La paura fa novanta, proprio come i gol stagionali di Luis Suarez e Diego Forlán, la coppia d’attacco più caliente del Mondiale. Da giugno 2009 ad oggi Suarez ha infilato la palla in rete 56 volte (49 con l’Ajax, 7 con l’Uruguay), mentre il sodale Forlan si è dovuto “accontentare” di 34 (28 con l’Atletico Madrid). Reti che si contano, ma soprattutto si pesano. Forlán ha condotto l’Atletico Madrid al successo in Europa League, decidendo anche la finale contro il Fulham; Suarez ha eguagliato il primato di prolificità per uno straniero nella Eredivisie olandese, detenuto dal serbo Mateja Kezman, mettendosi alle spalle gente come Romario, Ronaldo e Jari Litmanen. Entrambi oggi stanno facendo vivere alla Celeste un’avventura Mondiale come non accadeva da quarant’anni, ovvero da quando a Mexico 70 l’Uruguay di Mazurkiewicz, Espárrago e Cubilla, che bloccò sullo 0-0 l’Italia nel gruppo eliminatorio, venne fermato in semifinale dal Brasile di Pelè.
Suarez e Forlán, non certo i due giocatori più attesi del Mondiale. Il primo, sempre in doppia cifra fin dagli esordi nel Nacional Montevideo e, in Europa, nel Groningen, con appiccicata l’etichetta di bomber di provincia, perché in Olanda, o in altri campionati “minori”, dicono che segnare sia più facile (poi però i flop mondiali si chiamano Anelka, Gilardino e Rooney). Il secondo sempre ignorato dai club di vertice dopo la non esaltante esperienza nel Manchester United (i tifosi lo chiamavano Diego Birtles, accostandolo ad un famoso divora-gol degli anni Ottanta Garry Birtles, una sorta di Egidio Calloni d’Albione), a dispetto delle caterve di reti dispensate con Villareal e Atletico Madrid, che gli sono valse anche due Scarpe d’Oro.
Per sfruttare al meglio il talento della coppia il ct Oscar Washington Tabarez ha ridisegnato la squadra: cassato il 3-4-1-2 proposto nel brutto esordio contro la Francia, ecco un 4-3-3 con Suarez prima punta e Forlán più arretrato, quasi in posizione di regista, con libertà di movimento pressoché assoluta. Hanno completato il quadro l’inserimento di Edinson Cavani sull’ala destra, e un’impalcatura solida retta in mediana dalla coppia Egidio Arevalo-Diego Perez e nelle retrovie da Diego Lugano. Risultato: doppietta di Forlán al Sudafrica, reti decisive di Suarez contro Messico e Corea del Sud.
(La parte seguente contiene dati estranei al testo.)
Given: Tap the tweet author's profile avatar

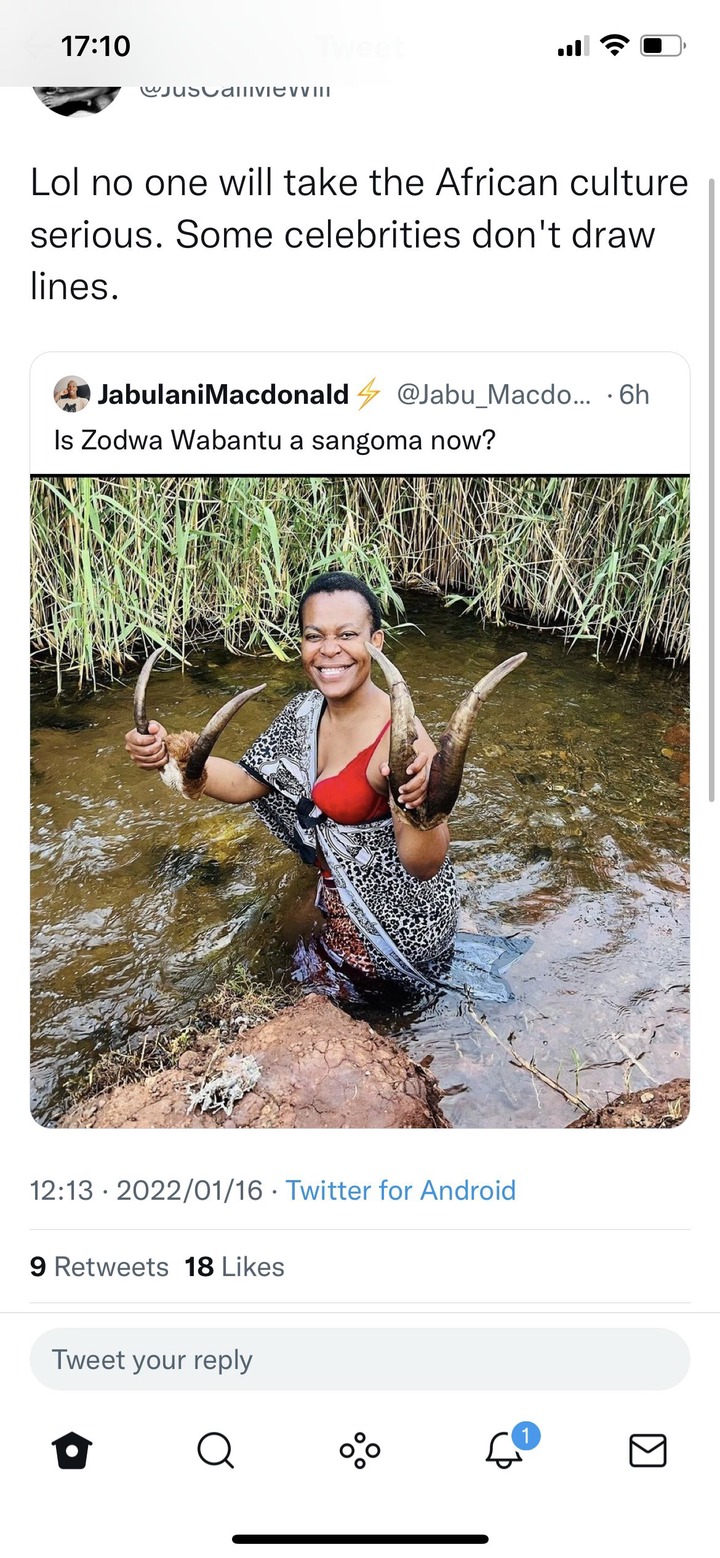Looking at the screenshot, I should [77, 95].
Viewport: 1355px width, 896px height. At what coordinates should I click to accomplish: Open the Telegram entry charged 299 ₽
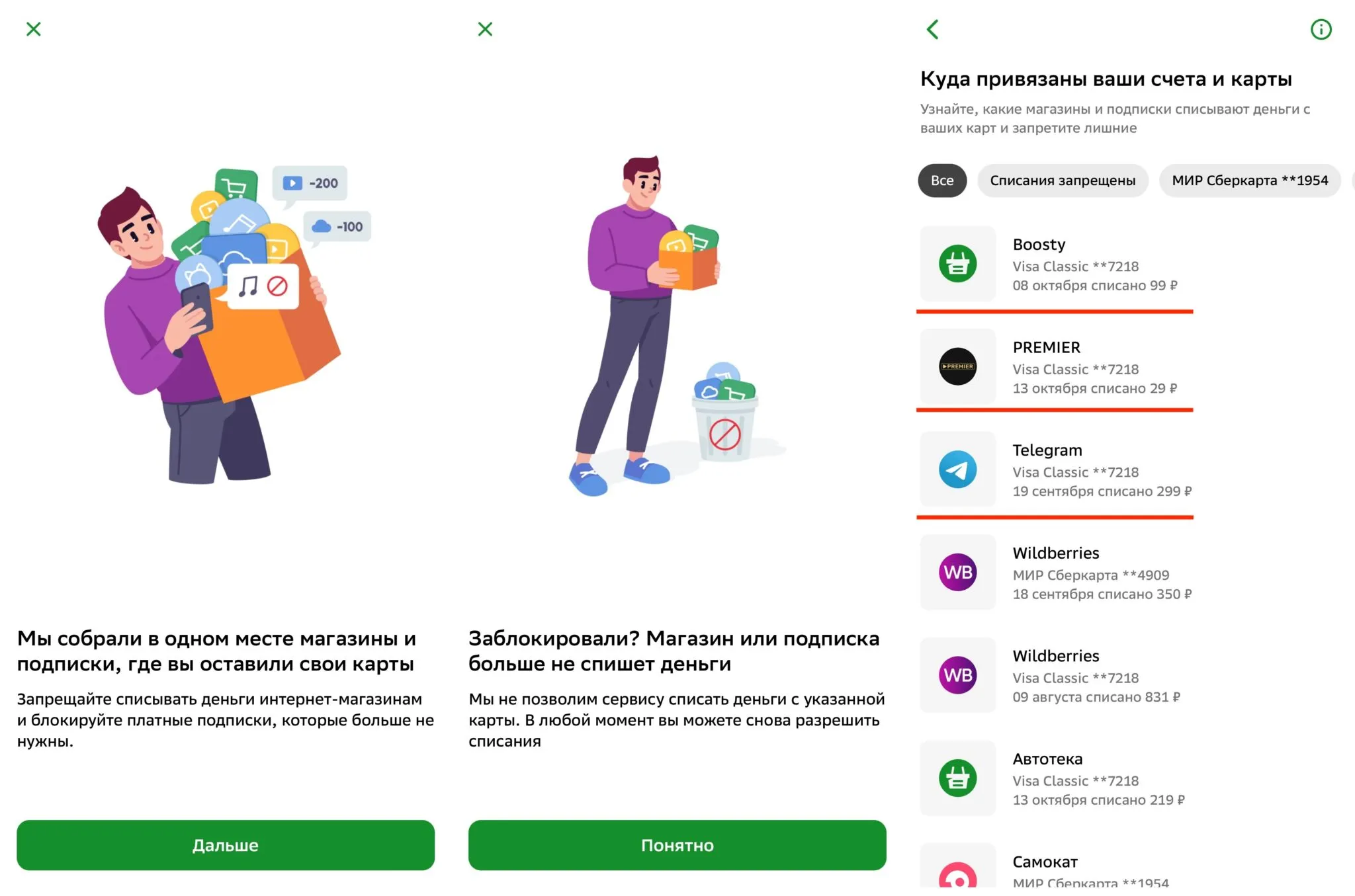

Per quest’ultimo l’ottimo Mondiale fin qui disputato rappresenta un motivo di orgoglio particolare, considerando che ad undici anni fu costretto a rifiutare la convocazione ad uno stage di selezione per le nazionali giovanili uruguaiane perché la sua famiglia non aveva nemmeno i soldi per comprargli le scarpe.
Suarez e Forlán stanno riuscendo dove Alvaro Recoba ha più volte fallito: regalare all’Uruguay sprazzi di quell’antica gloria che, a cavallo tra gli anni Venti e i Cinquanta, aveva portato in bacheca due coppe del mondo, due ori olimpici e cinque coppe America, mettendo in mostra campioni quali la Maravilha Negra Andrade, Juan Alberto Schiaffino e Alcides Ghiggia. Dopo il 1970 invece il buio, con l’Uruguay che fa notizia per i calci piuttosto che per il calcio: al Mondiale 86 Josè Batista regala alla sua squadra il primato dell’espulsione più veloce in una coppa del mondo facendosi cacciare dal campo, nel match contro la Scozia, dopo soli 55 secondi. Nell’ultimo ventennio, infine, tante aspettative puntualmente frustrate da risultati modesti: proprio la storia, in estremi sintesi, di Recoba. Acqua passata. Oggi i cieli sopra Montevideo sono tornati a colorarsi di celeste. Come la maglia di una storica nazionale.